Der Nationalrat hat gestern einstimmig die Initiative von Sozialminister Alois Stöger beschlossen, durch die Opfer von Gewalt in Heimen und Pflegefamilien eine zusätzliche finanzielle Entschädigung und damit Anerkennung für das ihnen zugefügte Leid erhalten. Das Heimopferrentengesetz sieht eine zusätzliche monatliche Rente von 300 Euro für alle ehemaligen Heim- und Pflegekinder vor, die gequält oder vernachlässigt wurden.

„Das Wegschauen von damals können wir heute nicht mehr gutmachen. Mit der Rente für Heimopfer setzen wir aber einen weiteren Schritt, um der staatlichen Verantwortung gegenüber Missbrauchsopfern gerecht zu werden“, so Stöger. Der Sozialminister hofft überdies, dass solche Gesetze nie wieder gebraucht werden.

Der Bezug der Rentenleistung startet mit dem Zeitpunkt, ab dem eine Pension bezogen wird, beziehungsweise mit dem Erreichen des Pensionsalters.

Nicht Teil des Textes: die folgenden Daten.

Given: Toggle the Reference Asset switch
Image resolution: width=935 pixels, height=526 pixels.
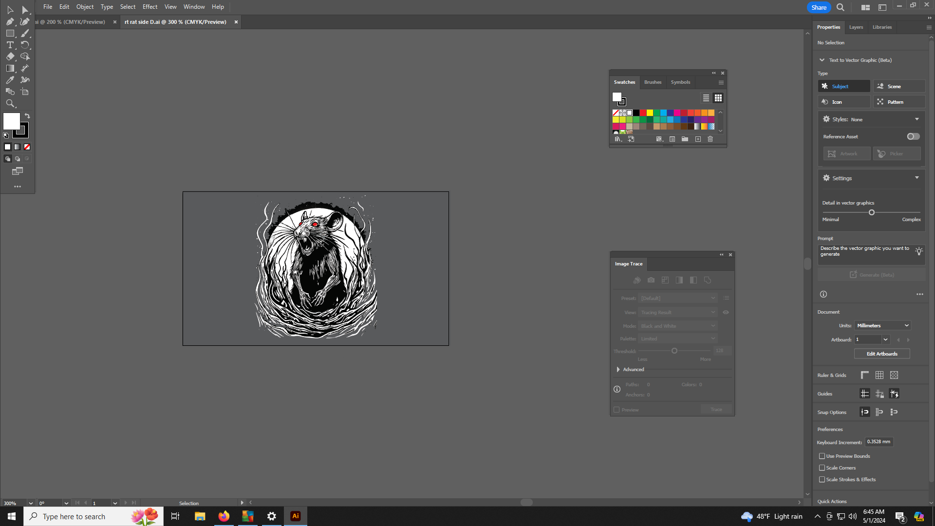Looking at the screenshot, I should tap(913, 136).
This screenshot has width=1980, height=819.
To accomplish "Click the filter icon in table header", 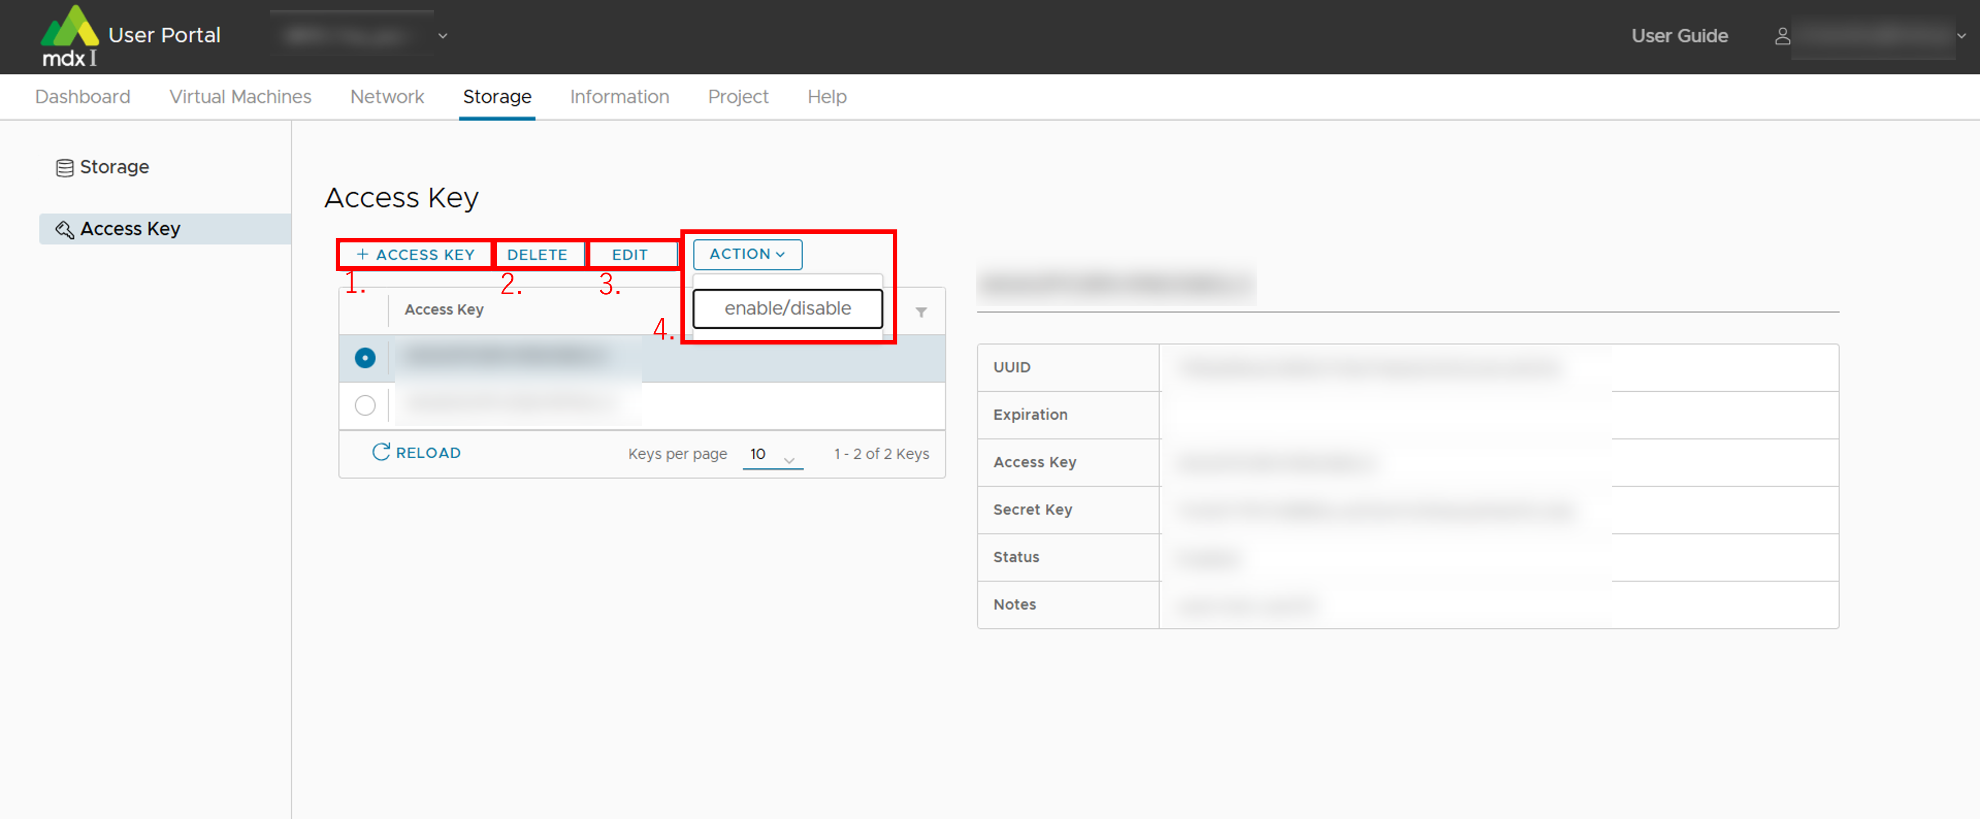I will [921, 312].
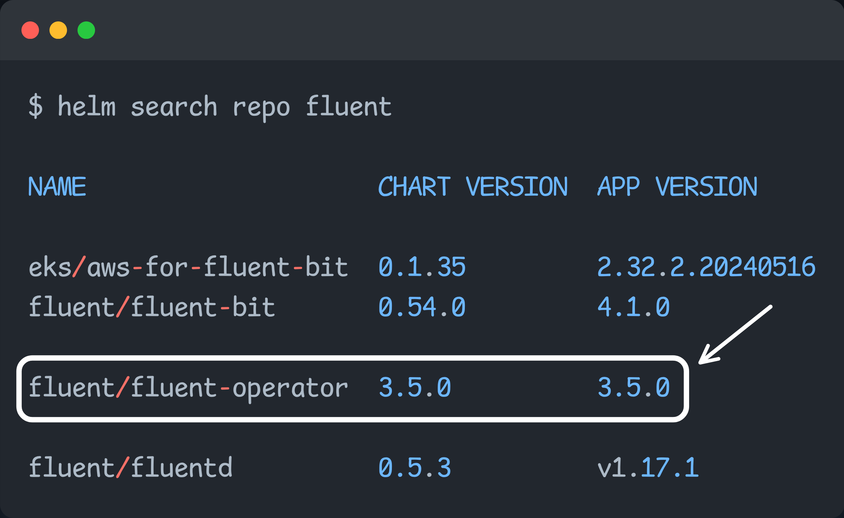Click fluent-operator chart version 3.5.0
The width and height of the screenshot is (844, 518).
(x=415, y=388)
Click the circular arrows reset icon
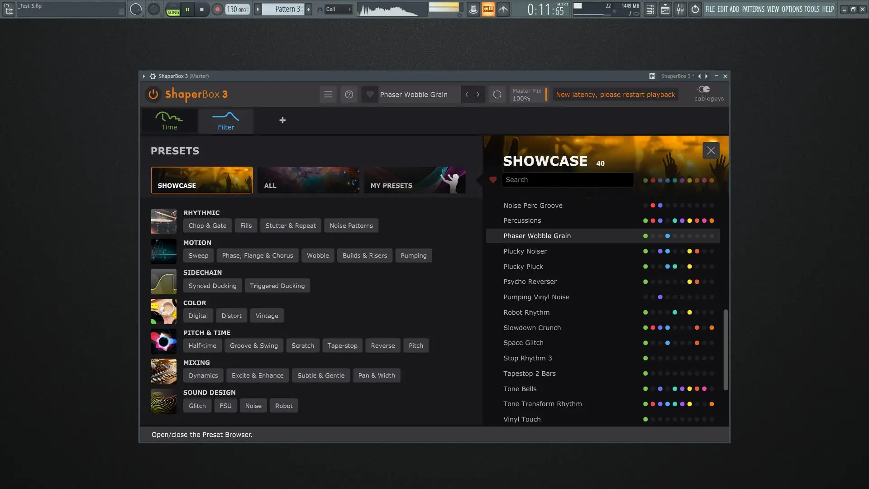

Die Abwicklung erfolgt über die Pensionsversicherungsträger oder das Sozialministeriumservice. Die zusätzlich Rentenleistung gilt brutto für netto und wird auch nicht auf sonstige Leistungen wie beispielsweise die Mindestsicherung angerechnet.

Das Gesetz tritt mit Juli 2017 in Kraft. Bislang haben die Heimträger die rund 7.000 Betroffenen mit insgesamt über 80 Millionen Euro entschädigt. Für das Jahr 2017 betragen die Gesamtkosten der Rentenleistung für Heimopfer rund 3 Millionen Euro, danach durchschnittlich 9 Millionen Euro jährlich.